Return exactly these lines and no others: the one containing "聯繫客服 (1279, 18)" and all that follow it to the end of the listing below.

──────

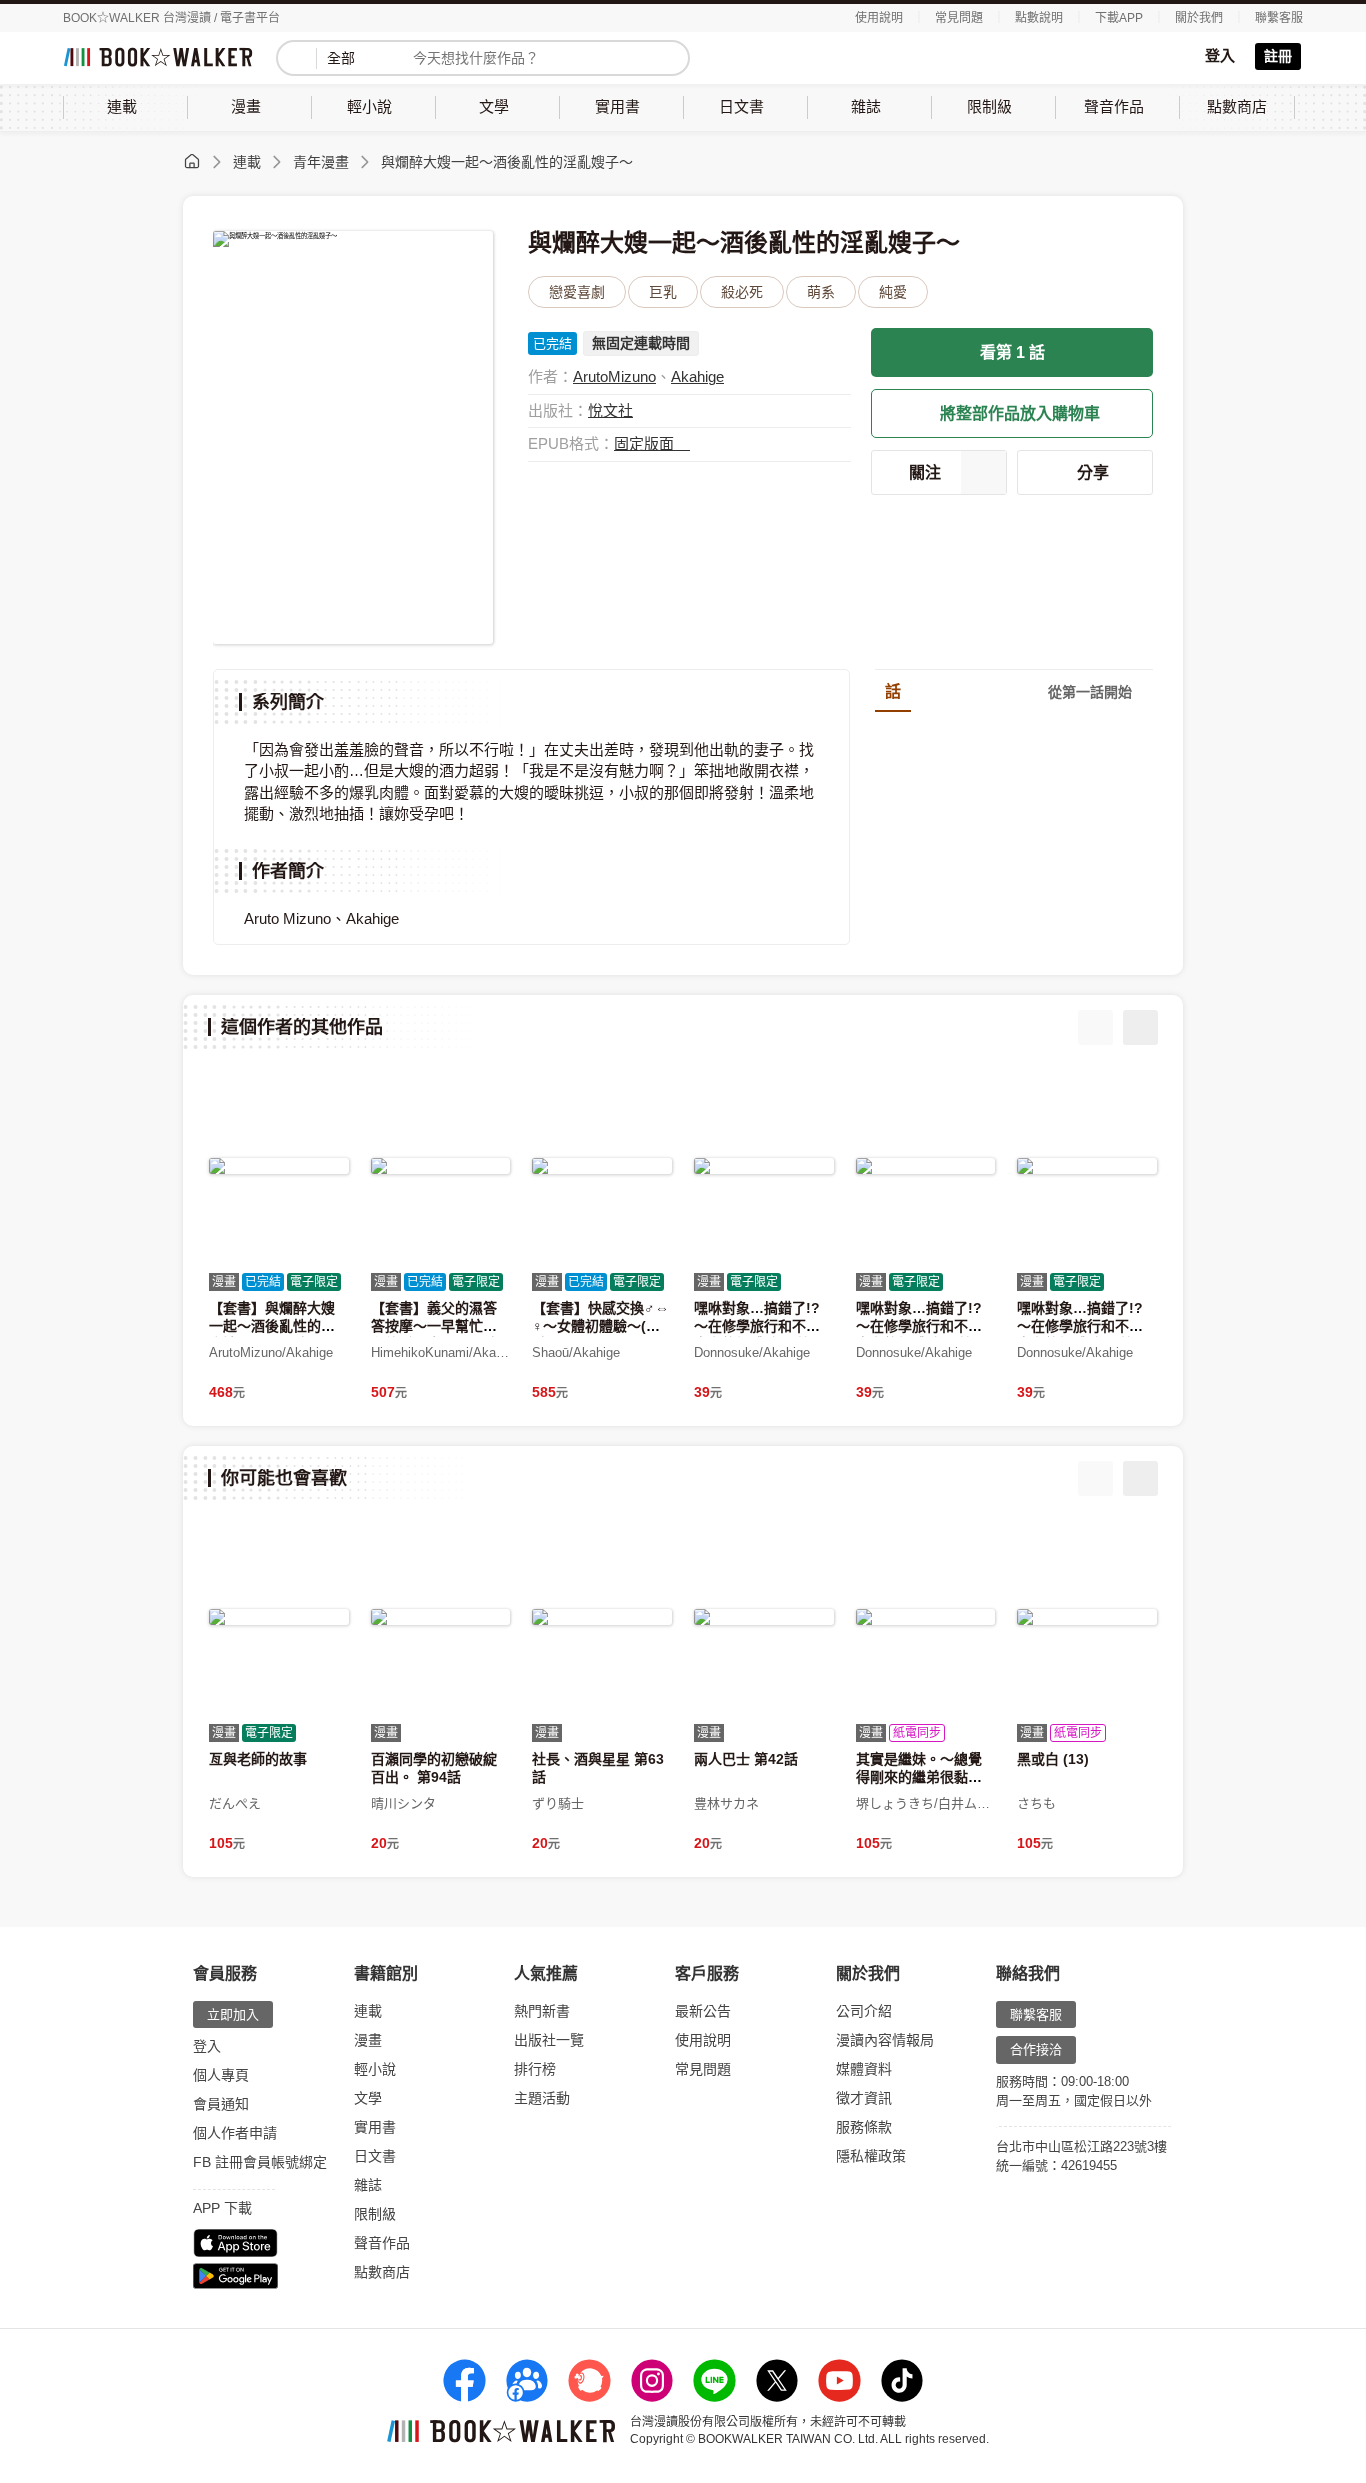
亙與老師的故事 (258, 1759)
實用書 (375, 2127)
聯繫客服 (1279, 18)
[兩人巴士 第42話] (764, 1617)
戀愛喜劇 (577, 292)
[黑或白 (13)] (1087, 1617)
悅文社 (610, 410)
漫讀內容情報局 (885, 2040)
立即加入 (233, 2014)
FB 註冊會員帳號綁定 (260, 2162)
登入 (1220, 55)
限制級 (375, 2214)
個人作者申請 (235, 2133)
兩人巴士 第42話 (746, 1759)
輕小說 (375, 2069)
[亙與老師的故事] (279, 1617)
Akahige (697, 376)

──────

• [Solution to this task]
聯繫客服 (1279, 18)
[兩人巴士 第42話] (764, 1617)
戀愛喜劇 (577, 292)
[黑或白 (13)] (1087, 1617)
悅文社 (610, 410)
漫讀內容情報局 (885, 2040)
立即加入 (233, 2014)
FB 註冊會員帳號綁定 (260, 2162)
登入 (1220, 55)
限制級 (375, 2214)
個人作者申請 (235, 2133)
兩人巴士 第42話 (746, 1759)
輕小說 (375, 2069)
[亙與老師的故事] (279, 1617)
Akahige (697, 376)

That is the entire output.